Tunable bulk photovoltaic effect in strained $\gamma$-GeSe

TL;DR

This study investigates how uniaxial strain affects the shift current in the newly synthesized polar phase of GeSe, revealing tunability, potential topological phase transitions, and implications for bulk electronic state characterization.

Contribution

It provides the first first-principles analysis of strain-tunable shift current in $ ext{γ}$-GeSe, highlighting the possibility of strain-induced topological phase transitions.

Findings

Shift current can be enhanced up to ~20 μA/V² with strain.

Direction of shift current can be inverted by light strain.
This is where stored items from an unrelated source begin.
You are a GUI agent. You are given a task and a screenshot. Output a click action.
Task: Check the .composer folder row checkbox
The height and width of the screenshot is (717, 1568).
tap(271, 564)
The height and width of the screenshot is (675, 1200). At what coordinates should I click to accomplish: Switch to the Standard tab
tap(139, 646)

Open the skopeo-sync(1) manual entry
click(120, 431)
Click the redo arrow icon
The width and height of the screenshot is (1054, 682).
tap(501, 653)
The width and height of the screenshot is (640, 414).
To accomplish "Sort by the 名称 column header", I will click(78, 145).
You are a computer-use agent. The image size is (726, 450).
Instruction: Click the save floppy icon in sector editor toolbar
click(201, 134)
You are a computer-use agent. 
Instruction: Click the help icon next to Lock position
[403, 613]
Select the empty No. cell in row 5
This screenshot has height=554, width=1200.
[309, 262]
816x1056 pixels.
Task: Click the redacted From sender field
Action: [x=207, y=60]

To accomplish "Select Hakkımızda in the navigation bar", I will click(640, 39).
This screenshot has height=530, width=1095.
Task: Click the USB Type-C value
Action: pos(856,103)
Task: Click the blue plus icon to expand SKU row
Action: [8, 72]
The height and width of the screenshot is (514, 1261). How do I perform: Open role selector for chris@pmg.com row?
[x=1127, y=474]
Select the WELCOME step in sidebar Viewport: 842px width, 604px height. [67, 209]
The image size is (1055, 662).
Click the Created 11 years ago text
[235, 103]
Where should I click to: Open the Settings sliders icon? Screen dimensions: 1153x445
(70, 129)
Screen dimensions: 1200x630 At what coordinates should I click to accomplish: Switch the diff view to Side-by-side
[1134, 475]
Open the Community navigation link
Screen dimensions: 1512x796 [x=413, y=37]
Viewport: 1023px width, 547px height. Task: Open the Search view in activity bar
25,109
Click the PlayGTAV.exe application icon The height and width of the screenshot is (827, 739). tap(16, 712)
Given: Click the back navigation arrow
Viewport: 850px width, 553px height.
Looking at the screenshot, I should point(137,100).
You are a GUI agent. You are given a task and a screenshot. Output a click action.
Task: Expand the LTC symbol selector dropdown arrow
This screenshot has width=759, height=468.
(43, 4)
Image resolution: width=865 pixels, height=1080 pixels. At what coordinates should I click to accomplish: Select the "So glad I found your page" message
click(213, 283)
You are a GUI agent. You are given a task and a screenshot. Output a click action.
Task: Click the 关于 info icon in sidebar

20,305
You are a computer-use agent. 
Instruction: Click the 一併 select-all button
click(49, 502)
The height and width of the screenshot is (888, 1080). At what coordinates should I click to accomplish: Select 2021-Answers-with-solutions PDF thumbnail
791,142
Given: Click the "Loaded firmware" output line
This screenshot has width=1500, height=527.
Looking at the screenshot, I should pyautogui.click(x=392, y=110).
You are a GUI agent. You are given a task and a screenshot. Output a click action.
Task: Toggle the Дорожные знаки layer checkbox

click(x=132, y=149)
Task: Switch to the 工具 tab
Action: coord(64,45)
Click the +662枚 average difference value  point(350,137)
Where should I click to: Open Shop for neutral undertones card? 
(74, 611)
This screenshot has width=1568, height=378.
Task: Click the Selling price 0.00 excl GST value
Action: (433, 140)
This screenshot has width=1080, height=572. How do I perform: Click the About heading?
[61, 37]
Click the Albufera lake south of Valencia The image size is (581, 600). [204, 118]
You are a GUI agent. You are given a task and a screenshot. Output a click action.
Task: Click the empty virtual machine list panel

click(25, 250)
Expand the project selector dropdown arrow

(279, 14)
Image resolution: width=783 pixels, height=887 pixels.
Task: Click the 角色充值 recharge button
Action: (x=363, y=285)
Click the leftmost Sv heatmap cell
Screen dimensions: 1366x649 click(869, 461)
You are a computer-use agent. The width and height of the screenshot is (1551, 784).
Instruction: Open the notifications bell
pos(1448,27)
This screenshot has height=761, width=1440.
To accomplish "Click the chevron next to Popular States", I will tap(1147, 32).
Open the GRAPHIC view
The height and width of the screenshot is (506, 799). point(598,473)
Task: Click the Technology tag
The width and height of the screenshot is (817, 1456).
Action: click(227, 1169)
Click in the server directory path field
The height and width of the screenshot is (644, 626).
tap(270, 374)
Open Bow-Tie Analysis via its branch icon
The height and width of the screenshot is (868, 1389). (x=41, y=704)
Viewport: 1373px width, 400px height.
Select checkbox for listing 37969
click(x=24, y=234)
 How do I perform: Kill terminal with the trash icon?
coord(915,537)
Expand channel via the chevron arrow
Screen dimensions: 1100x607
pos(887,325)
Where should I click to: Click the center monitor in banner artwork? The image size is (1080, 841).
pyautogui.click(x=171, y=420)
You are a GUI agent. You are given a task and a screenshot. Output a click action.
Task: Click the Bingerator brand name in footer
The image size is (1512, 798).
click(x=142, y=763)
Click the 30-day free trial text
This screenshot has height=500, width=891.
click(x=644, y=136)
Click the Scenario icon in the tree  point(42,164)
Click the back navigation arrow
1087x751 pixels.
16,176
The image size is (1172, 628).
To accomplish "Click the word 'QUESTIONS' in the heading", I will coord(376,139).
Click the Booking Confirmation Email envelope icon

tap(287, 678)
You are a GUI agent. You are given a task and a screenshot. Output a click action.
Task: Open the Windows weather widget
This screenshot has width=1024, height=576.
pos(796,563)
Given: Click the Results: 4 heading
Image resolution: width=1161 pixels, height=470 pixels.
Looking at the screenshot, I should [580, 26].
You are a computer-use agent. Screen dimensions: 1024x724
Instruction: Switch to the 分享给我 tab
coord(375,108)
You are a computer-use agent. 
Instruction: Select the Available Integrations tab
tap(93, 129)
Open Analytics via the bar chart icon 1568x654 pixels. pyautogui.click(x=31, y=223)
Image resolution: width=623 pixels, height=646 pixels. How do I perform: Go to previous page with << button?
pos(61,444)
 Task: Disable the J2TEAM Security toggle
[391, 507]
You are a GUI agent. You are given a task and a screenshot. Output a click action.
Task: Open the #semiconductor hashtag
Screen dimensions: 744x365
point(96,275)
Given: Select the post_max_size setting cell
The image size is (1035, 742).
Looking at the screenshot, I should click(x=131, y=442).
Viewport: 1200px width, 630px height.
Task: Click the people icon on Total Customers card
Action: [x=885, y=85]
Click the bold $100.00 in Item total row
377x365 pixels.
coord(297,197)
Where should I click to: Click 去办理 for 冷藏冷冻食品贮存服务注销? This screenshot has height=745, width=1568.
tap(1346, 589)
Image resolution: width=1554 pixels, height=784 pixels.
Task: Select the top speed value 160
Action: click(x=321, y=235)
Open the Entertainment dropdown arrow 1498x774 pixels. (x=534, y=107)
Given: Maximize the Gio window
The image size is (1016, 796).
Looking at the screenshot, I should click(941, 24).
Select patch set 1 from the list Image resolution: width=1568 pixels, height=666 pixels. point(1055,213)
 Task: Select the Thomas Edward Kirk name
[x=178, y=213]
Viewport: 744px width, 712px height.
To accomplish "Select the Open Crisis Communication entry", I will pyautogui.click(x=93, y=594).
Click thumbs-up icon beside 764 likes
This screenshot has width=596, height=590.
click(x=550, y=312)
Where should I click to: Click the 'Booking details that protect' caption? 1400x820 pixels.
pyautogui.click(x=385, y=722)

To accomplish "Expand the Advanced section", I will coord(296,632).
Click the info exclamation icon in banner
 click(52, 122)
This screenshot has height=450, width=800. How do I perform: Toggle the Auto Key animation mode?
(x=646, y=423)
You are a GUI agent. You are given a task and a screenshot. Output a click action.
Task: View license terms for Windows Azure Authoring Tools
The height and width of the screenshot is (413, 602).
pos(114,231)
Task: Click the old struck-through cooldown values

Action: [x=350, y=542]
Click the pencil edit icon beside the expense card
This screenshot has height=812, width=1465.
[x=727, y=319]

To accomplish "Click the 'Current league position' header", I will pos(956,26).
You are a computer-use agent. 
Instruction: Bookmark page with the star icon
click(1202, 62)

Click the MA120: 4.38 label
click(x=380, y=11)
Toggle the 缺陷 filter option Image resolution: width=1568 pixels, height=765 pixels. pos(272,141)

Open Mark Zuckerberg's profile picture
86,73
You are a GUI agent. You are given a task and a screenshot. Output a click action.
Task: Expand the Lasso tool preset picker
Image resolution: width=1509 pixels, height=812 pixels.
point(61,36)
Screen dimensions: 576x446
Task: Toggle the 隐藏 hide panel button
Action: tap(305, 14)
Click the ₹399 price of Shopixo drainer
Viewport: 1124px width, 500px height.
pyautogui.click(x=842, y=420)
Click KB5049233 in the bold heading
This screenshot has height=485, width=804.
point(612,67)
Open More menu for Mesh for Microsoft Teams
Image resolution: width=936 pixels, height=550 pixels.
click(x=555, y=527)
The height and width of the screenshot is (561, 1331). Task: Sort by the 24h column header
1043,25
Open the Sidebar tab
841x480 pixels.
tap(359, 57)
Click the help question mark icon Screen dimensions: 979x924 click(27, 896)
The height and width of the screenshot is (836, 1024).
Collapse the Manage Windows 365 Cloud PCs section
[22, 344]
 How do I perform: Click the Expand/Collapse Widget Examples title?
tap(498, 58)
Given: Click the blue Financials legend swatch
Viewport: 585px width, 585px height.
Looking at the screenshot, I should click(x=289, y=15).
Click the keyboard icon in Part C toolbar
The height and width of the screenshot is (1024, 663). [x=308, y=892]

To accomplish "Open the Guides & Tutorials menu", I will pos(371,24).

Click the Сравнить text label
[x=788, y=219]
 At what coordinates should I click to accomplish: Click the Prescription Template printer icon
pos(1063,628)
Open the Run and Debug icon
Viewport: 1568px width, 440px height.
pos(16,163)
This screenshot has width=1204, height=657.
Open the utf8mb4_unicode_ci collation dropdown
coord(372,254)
Anomalous zero-frequency behavior suggests band inversion and topological transition.

Abstract

Recently, Lee \textit{et. al.} [Nano Lett. \textbf{21}, 4305 (2021)] newly synthesized monochalcogenide GeSe in a polar phase, referred to as $\gamma$-phase. Motivated by this work, we study shift current of $\gamma$-GeSe and its tunability via an in-plane uniaxial strain. Using first-principles calculations, we uncover the electronic structure of the strained $\gamma$-GeSe systems. We then calculate frequency-dependent shift current conductivities at various strains. The tunability is demonstrated to enhance the shift current up to $\sim$ 20 $\mu$A/V$^2$. Moreover, the direction of shift current can be inverted by a light strain. Markedly, an anomalous behavior is found in the zero-frequency limit, which can be an indicative of band inversion and a potential topological phase transition driven by the strain. Our results suggest that shift current can be a tangible prove of bulk electronic states of $\gamma$-GeSe.